**PROBLEM TO WORK ON:** Please repeat exactly the lines from the one containing "Instruction: Click the" through the last line of the records below, both included, and leave out any pictures.

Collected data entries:
┏━━

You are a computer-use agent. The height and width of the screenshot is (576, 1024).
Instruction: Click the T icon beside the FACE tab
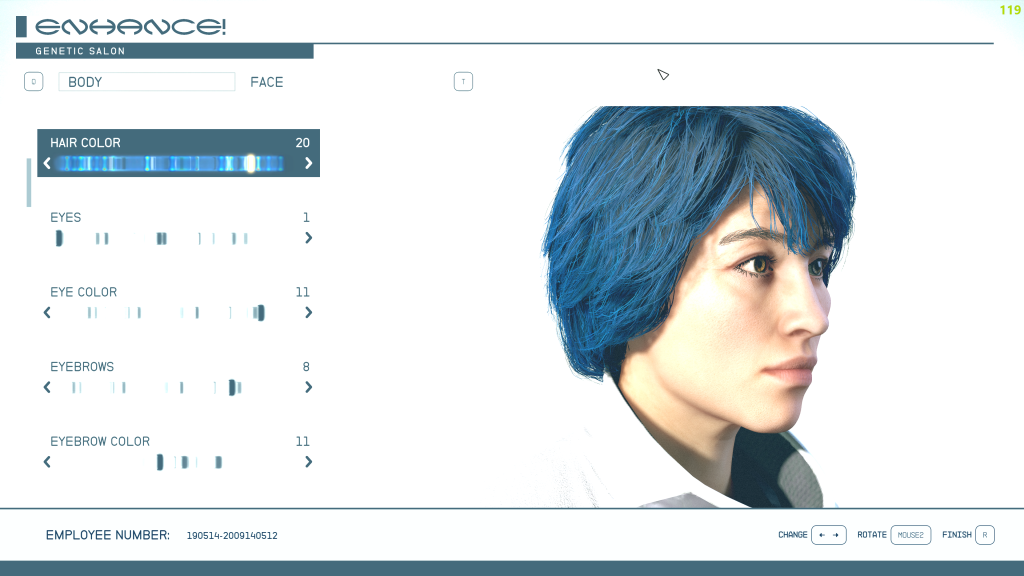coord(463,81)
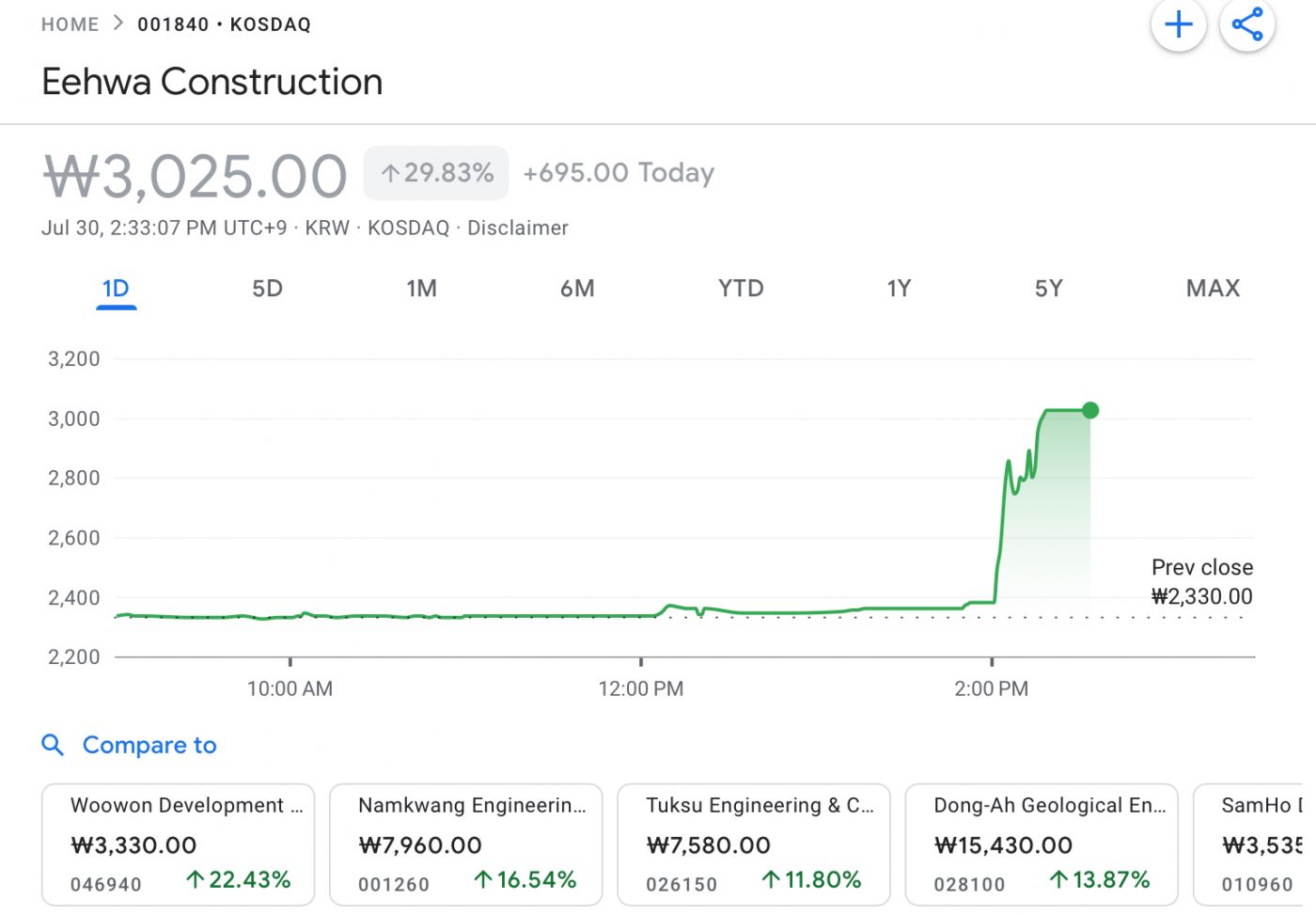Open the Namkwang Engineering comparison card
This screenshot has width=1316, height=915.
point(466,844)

┗━━

**PROBLEM SOLUTION:**
Instruction: Click the T icon beside the FACE tab
coord(463,81)
Open the Namkwang Engineering comparison card
This screenshot has width=1316, height=915.
point(466,844)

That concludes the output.